ATTIVITÀ ::
#1 Riscrivi in forma di elenco puntato, più breve, il paragrafo del testo sullo zenzero che comincia con "I pazienti che soffrono di malattie infiammatorie", senza perdere i fatti principali.
#2 Prosegui il testo sullo zenzero a partire dall'ultima frase riportata.

SEZIONE DEL DOCUMENTO ::

---*---

Una recente review della letteratura scientifica ha riassunto i risultati degli studi randomizzati e controllati condotti nell’ultimo decennio sugli effetti inibitori e analgesici della pianta
I pazienti che soffrono di malattie infiammatorie sono numerosi e si cercano composti alternativi che possano ridurne i sintomi, anche sfruttando le proprietà farmacologiche naturalmente presenti nel mondo vegetale. Nei rizomi dello zenzero ad esempio sono state identificate oltre 400 sostanze chimiche e molte di queste si sono dimostrate attive, intervenendo nei pathway biologici associati alle infiammazioni ed esercitando un’azione inibitoria. Un accurato esame della letteratura coordinato da Mariangela Rondanelli, professoressa in Scienze e tecniche dietetiche applicate all’Università di Pavia, riassume i risultati degli studi randomizzati e controllati condotti sul tema nell’ultimo decennio. È stata analizzata in particolare l’attività dello zenzero come analgesico per la dismenorrea, l’indolenzimento muscolare a insorgenza ritardata (Doms), l’artrosi, il mal di schiena cronico e l’emicrania.

---*---

DATI IN INGRESSO ::
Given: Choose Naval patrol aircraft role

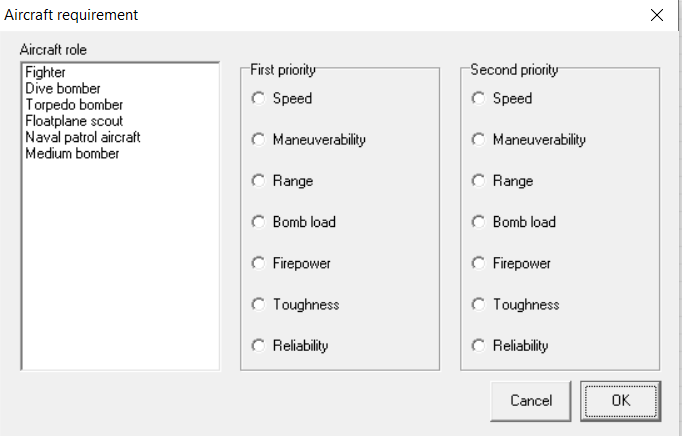Looking at the screenshot, I should [83, 137].
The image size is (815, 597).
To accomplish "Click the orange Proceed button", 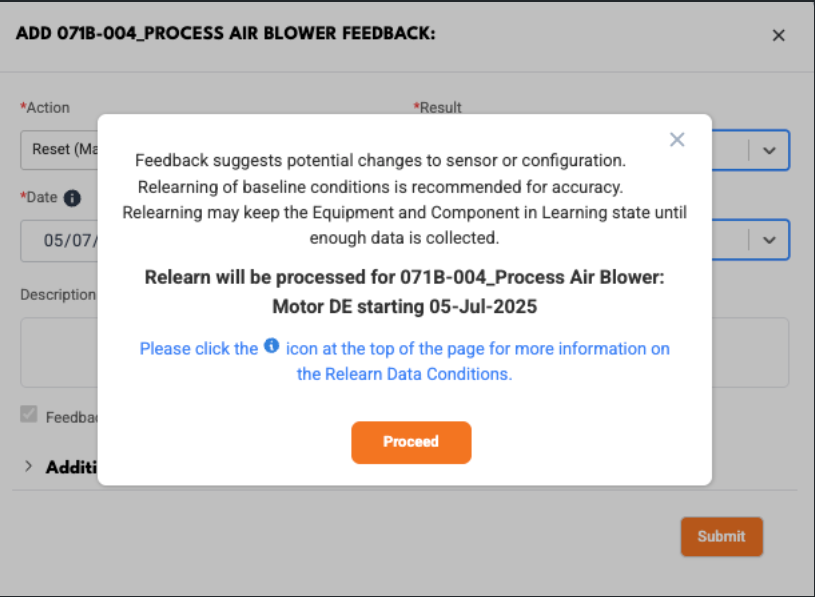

---*---

RISPOSTE AGLI ESERCIZI ::
#1
- Molti pazienti soffrono di malattie infiammatorie e si cercano composti alternativi per ridurne i sintomi, anche nel mondo vegetale.
- Nei rizomi dello zenzero sono state identificate oltre 400 sostanze chimiche. Molte sono attive sui pathway biologici delle infiammazioni, con azione inibitoria.
- Una revisione della letteratura coordinata da Mariangela Rondanelli (Università di Pavia, Scienze e tecniche dietetiche applicate) riassume gli studi randomizzati e controllati dell'ultimo decennio.
- È stata analizzata l'azione analgesica dello zenzero su dismenorrea, indolenzimento muscolare a insorgenza ritardata (Doms), artrosi, mal di schiena cronico ed emicrania.

#2
Cosa è emerso dalla review
Per quanto riguarda la dismenorrea, gli autori della revisione hanno individuato sei studi in cui si è evidenziato un effetto promettente dello zenzero assunto per via orale. Quattro studi hanno invece suggerito una riduzione dell’infiammazione dopo la somministrazione orale e topica di zenzero in pazienti affetti da Doms. Nell’osteoartrosi di ginocchio, nove lavori sono stati concordi nell’affermare che l’uso orale e topico dello zenzero risulta efficace contro il dolore, mentre altri non hanno riscontrato differenze significative. Uno studio randomizzato controllato ne ha preso in esame l’uso nell’emicrania e ne ha riscontrato un’attività benefica. Infine, uno studio ha valutato gli effetti del massaggio svedese con olio aromatico allo zenzero, dimostrando anche in questo caso un’efficacia contro il mal di schiena. Risulta dunque evidente che ci troviamo di fronte a una sostanza sicura e promettente nella riduzione del dolore, anche se sono necessari ulteriori ricerche per creare un consenso sul dosaggio utile per una terapia a lungo termine.